Requirement = Output the lines from the one holding "Screen dimensions: 1000x695" to the end of the entries that follow, exactly and only those, minus any pictures.

[Record excerpts — start]

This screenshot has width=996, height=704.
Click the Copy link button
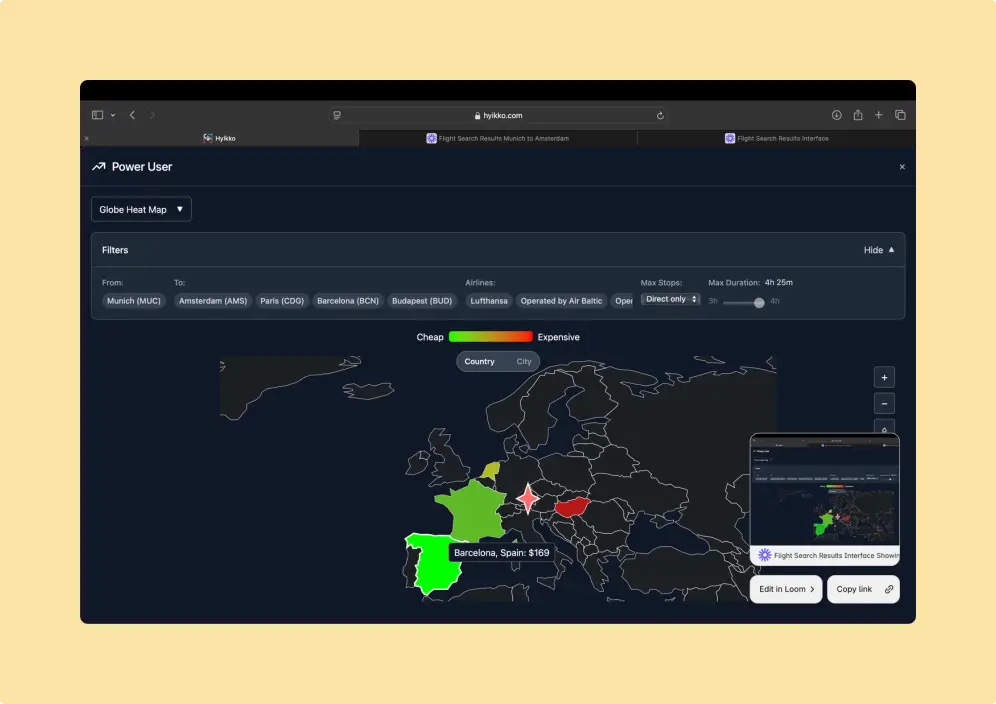pyautogui.click(x=863, y=589)
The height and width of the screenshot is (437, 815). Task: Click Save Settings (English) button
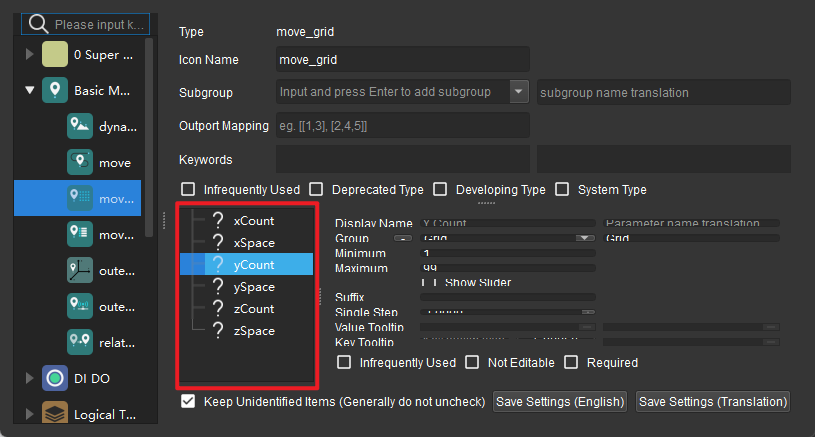pyautogui.click(x=560, y=401)
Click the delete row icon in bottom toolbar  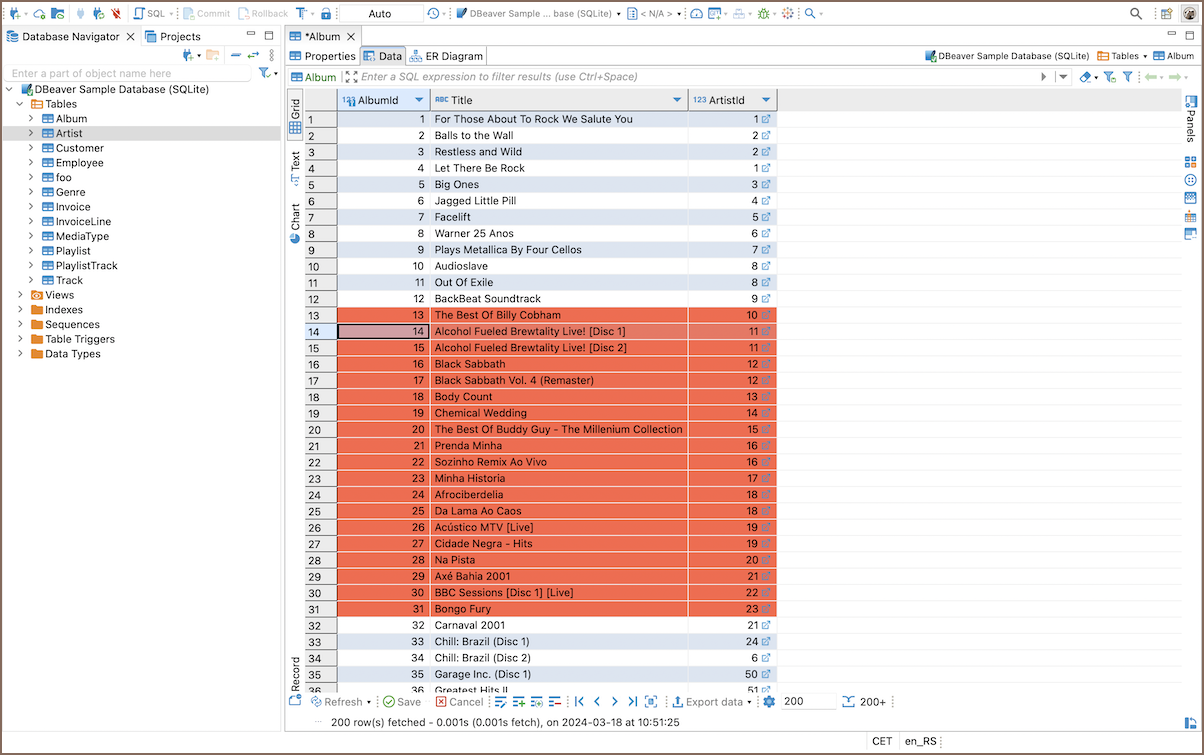pyautogui.click(x=554, y=702)
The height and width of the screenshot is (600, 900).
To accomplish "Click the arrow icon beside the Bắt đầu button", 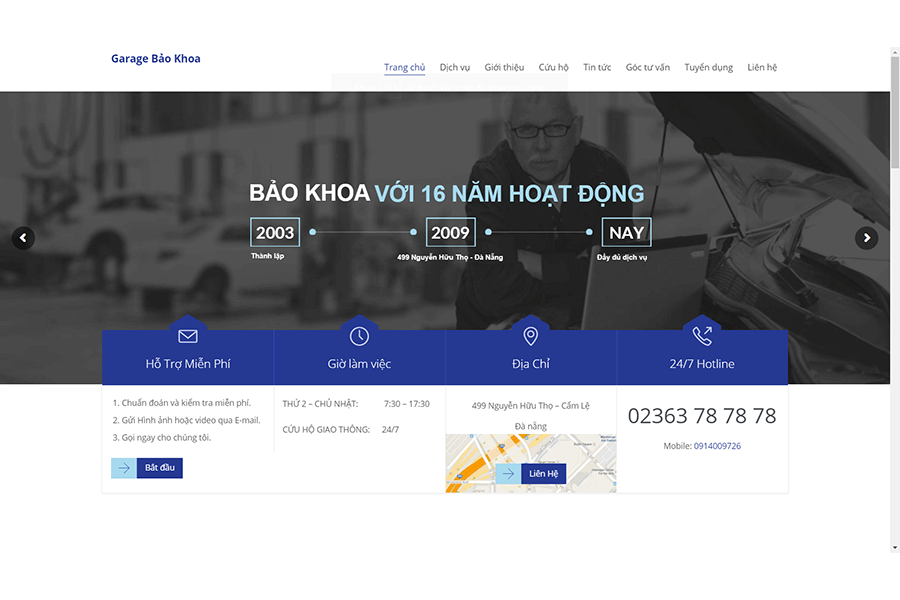I will (123, 467).
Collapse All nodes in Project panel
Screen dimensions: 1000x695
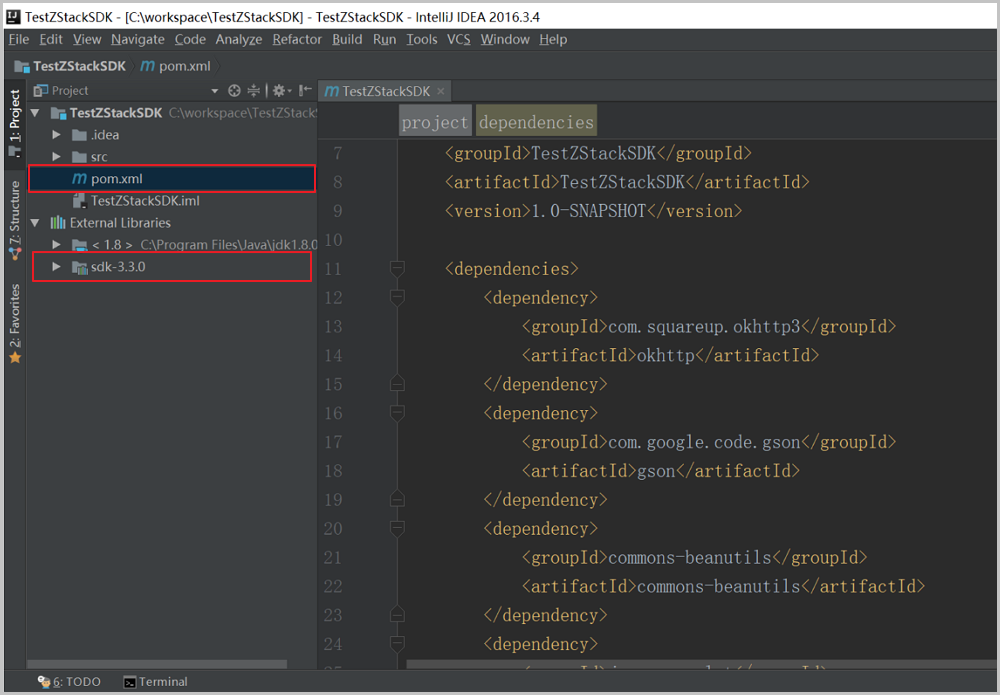(254, 90)
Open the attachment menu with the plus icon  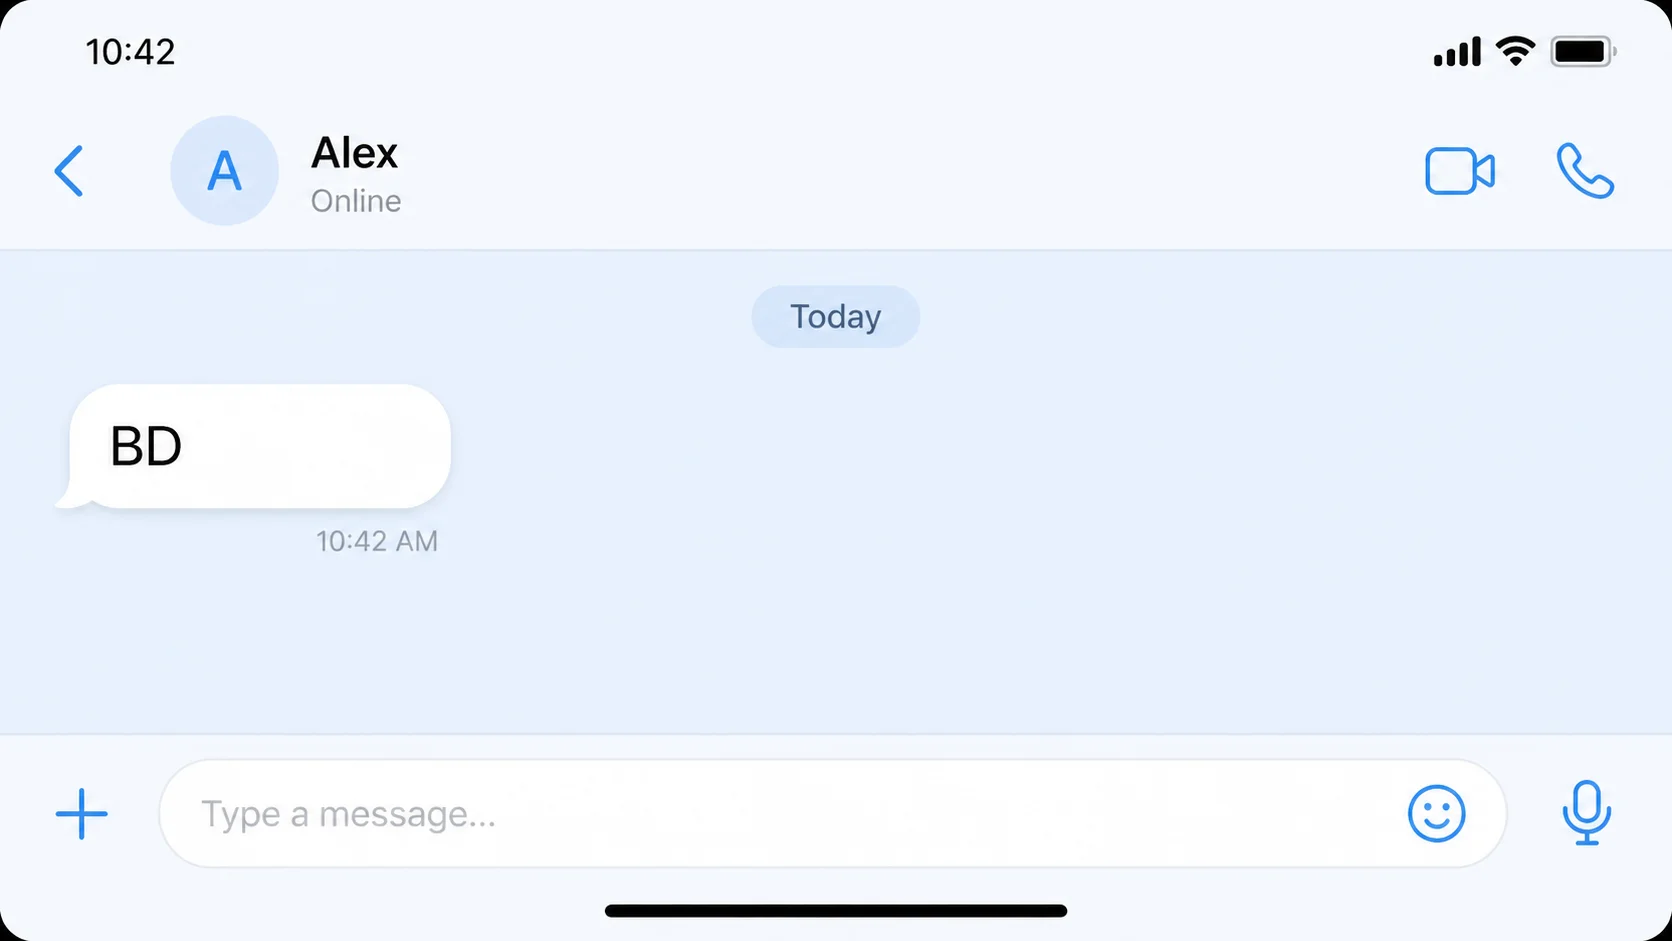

[Record excerpts — finish]

Answer to the problem =
Screen dimensions: 1000x695
(254, 90)
Open the attachment menu with the plus icon  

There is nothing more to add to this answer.